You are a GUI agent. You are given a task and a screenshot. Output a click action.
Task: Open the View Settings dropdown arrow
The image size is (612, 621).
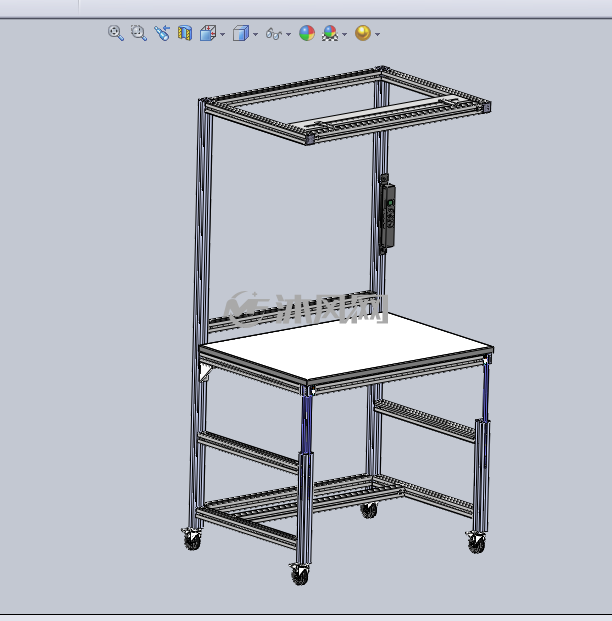click(x=377, y=34)
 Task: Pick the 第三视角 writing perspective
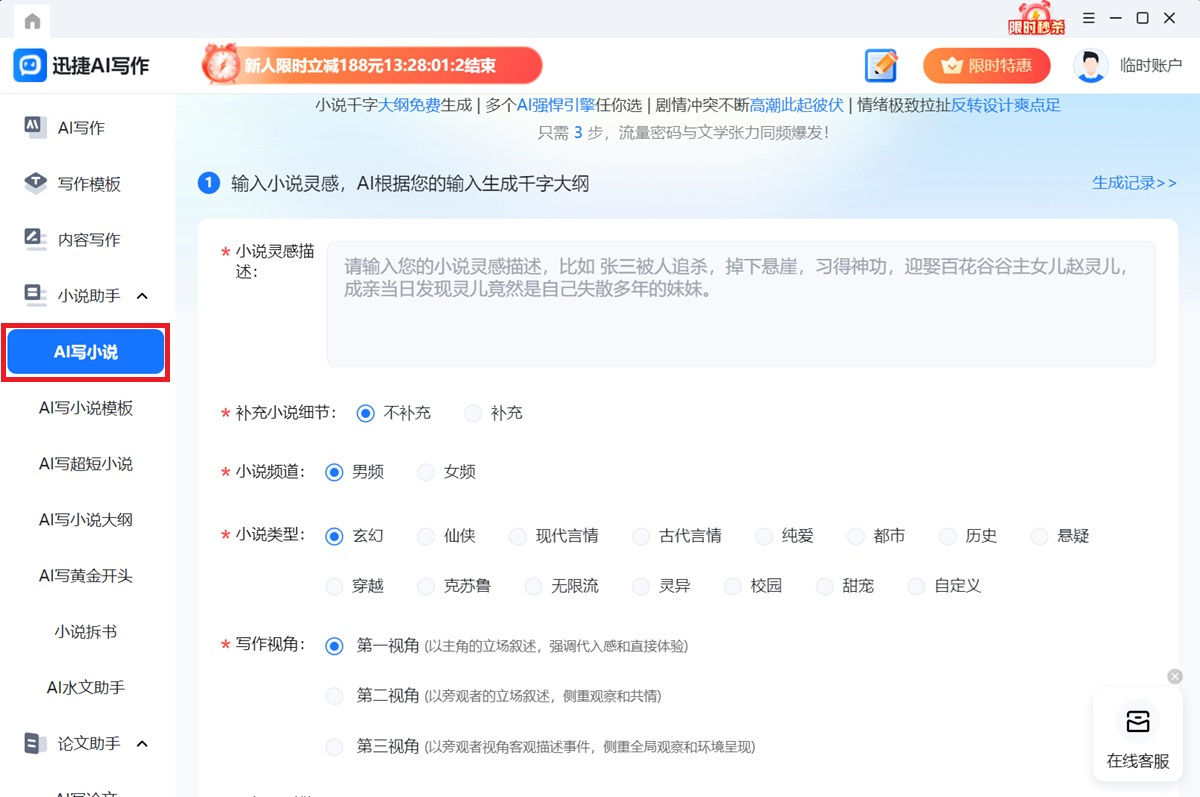tap(335, 747)
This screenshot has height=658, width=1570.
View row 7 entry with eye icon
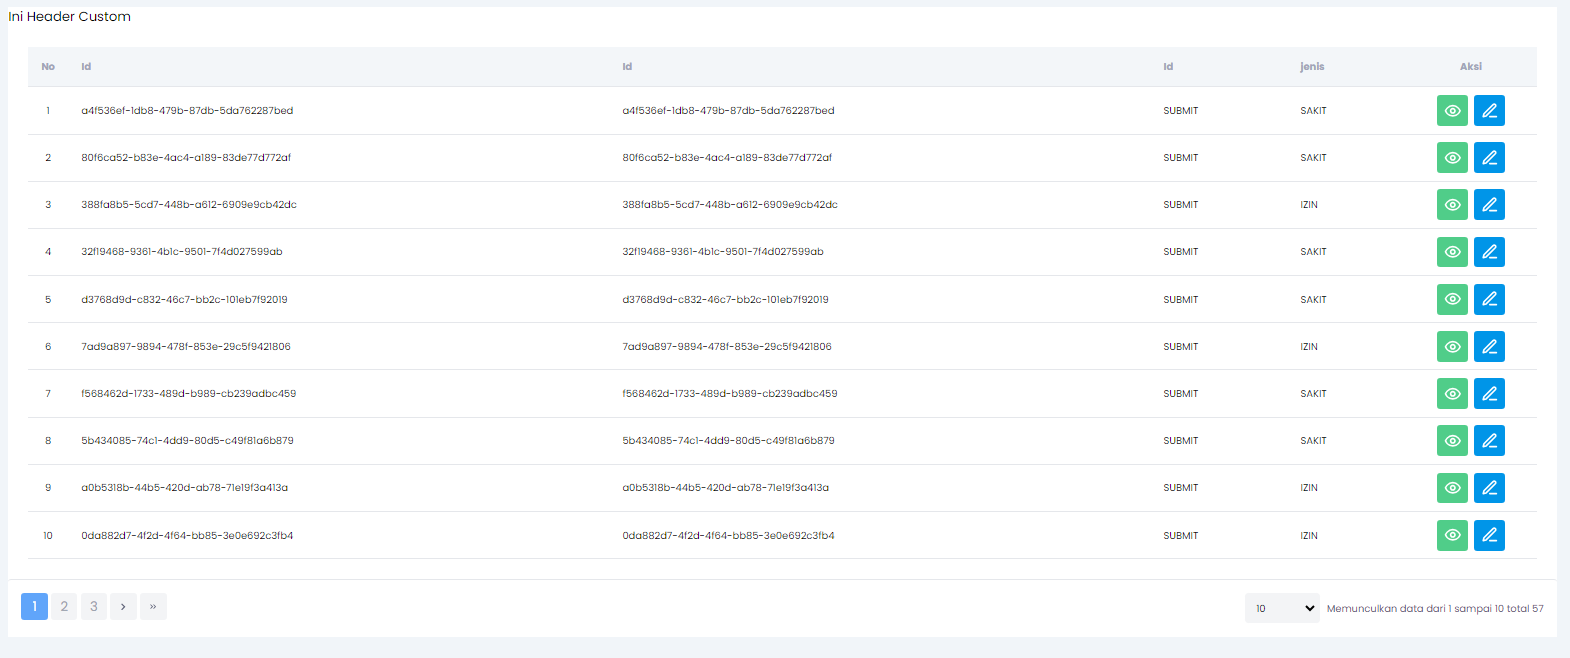point(1452,394)
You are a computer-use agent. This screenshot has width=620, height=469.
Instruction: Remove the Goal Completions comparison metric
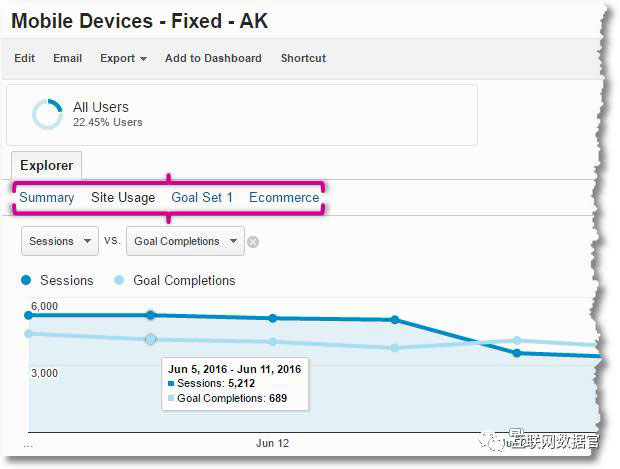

◇ ◇ ◇

Your answer must consist of every line in the listing that contains "This".

> [YOUR RESPONSE]:
This screenshot has height=658, width=1570.
You are a computer-use agent. This screenshot has width=620, height=469.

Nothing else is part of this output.